設問: 藤田健次郎さんについての日記によると、藤田さんは毎日新聞社でどのような役職を歴任しましたか。

本文:
--------------------------------

ペンギン夫婦の山と旅

住み慣れた大和「氷」山の日常から、時には海外まで飛び出すペンギン夫婦の山と旅の日記です

藤田健次郎さん

2006-09-18 08:51:47 | 人との出会い・本との出会い


2000年7月、別冊山と渓谷「たまには ふたりで山歩き」が発刊されました。
副題に「夫婦登山のすすめ」とあり、夫婦登山の計画の立て方、歩き方から
二人歩きのコースガイドなど豊富な内容の雑誌でした。
そのなかのレポート「それぞれの夫婦の山歩き」 の4組の中に、思いがけず
私たち夫婦が紹介されのです。有名な山岳雑誌の見開き2ページに写真入り
で登場したことは、気恥ずかしいことながら本当に嬉しいことで、一生の想い
出となる出来事でした。



 その記事を書いて下さったのが藤田健次郎(ふじたけんじろう)さん。
毎日新聞社記者から編集委員、支局長などを歴任して退社された方です。
インタビューで断片的にしゃべったことが、こんなに見事に整理されて
臨場感あふれるレポートになったことに驚き、流石ベテランのライター
と舌を巻いたことです。
 それまではメールなどでやりとりしていただけでしたが、この時の
インタビューや発刊後お礼と言われてご馳走になったりして、その後
親しくお付き合いするきっかけになりました。
 特にこれといった山歴のない私が日本山岳会に入会できたのも、手続き
を整えて下さった先輩会員・藤田さんのお陰です。



低山徘徊派が葛城山で鴨鍋オフをしたとき(上の写真)や、JAC関西支部
の一水会(勉強会)に講師としてお願いすると快く引き受けて、時間を
割いて下さいました。

--------------------------------

スクリーンショットと文書の位置指定データ:
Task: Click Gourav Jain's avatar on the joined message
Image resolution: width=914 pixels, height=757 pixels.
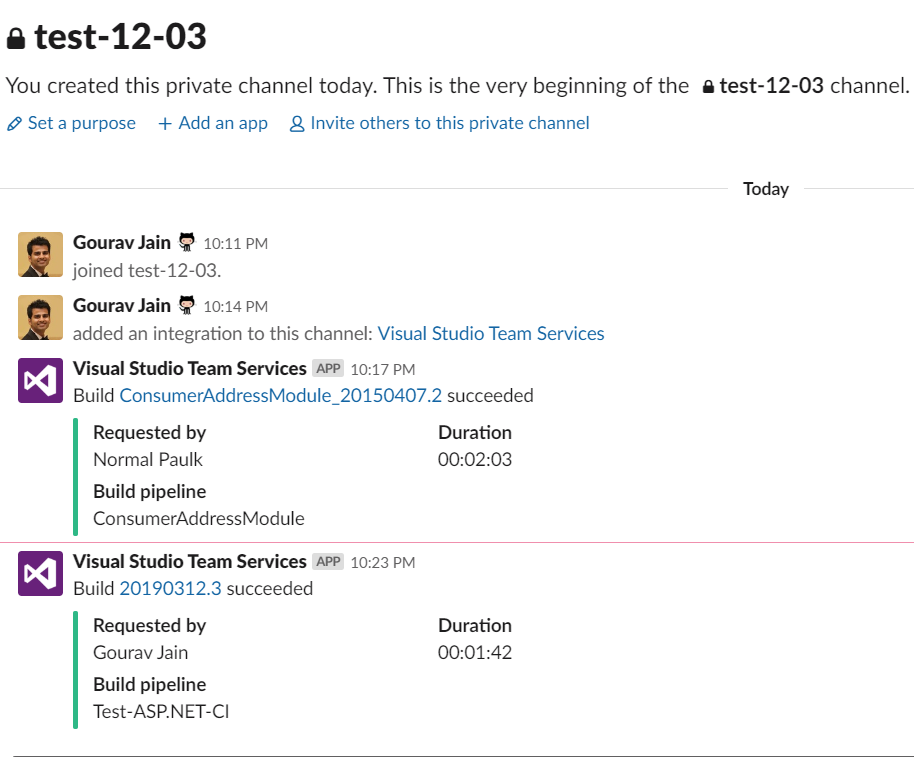Action: [x=40, y=254]
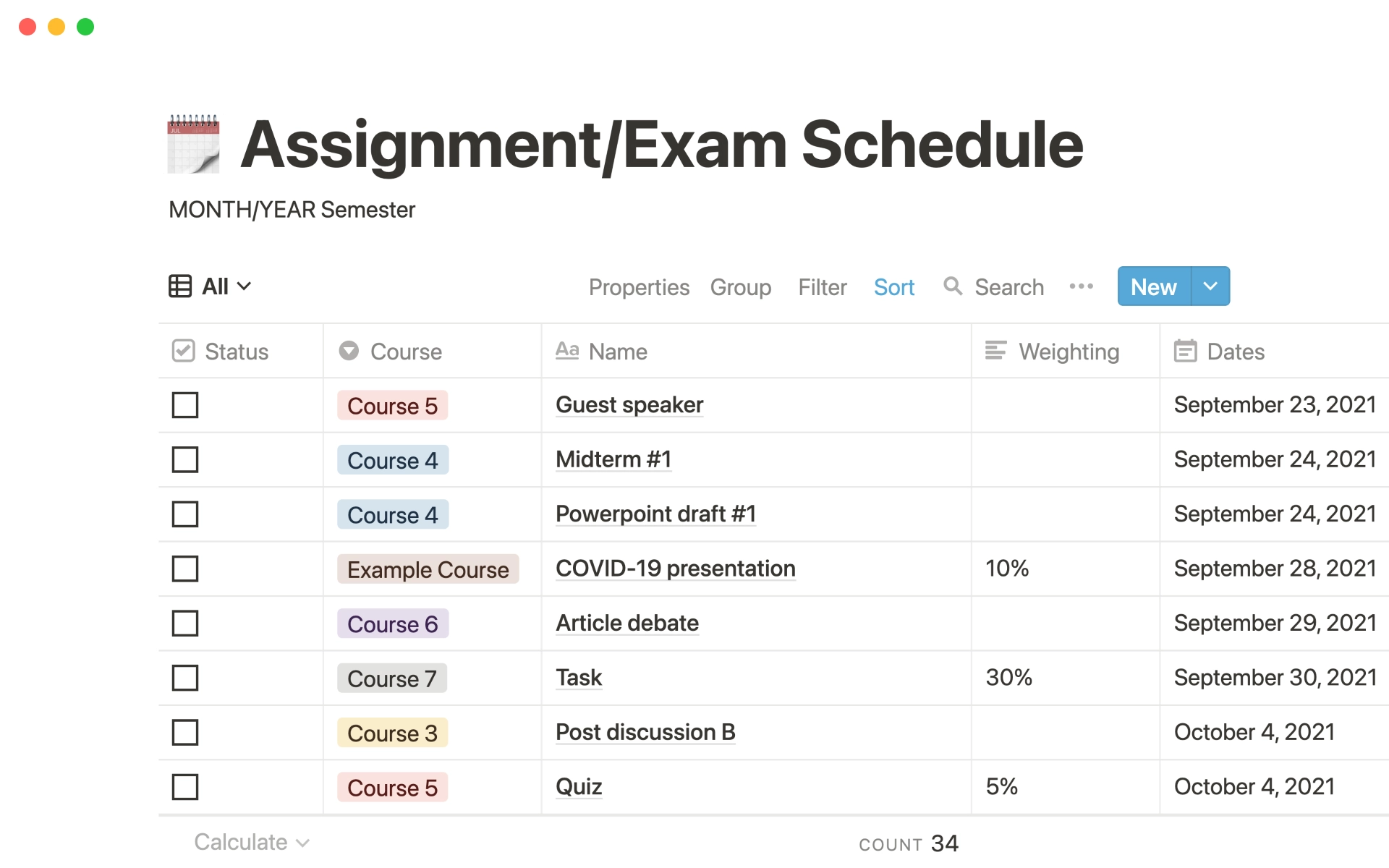The width and height of the screenshot is (1389, 868).
Task: Click the Status column header icon
Action: point(182,351)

--------------------------------

解答: 記者から編集委員、支局長などを歴任しました。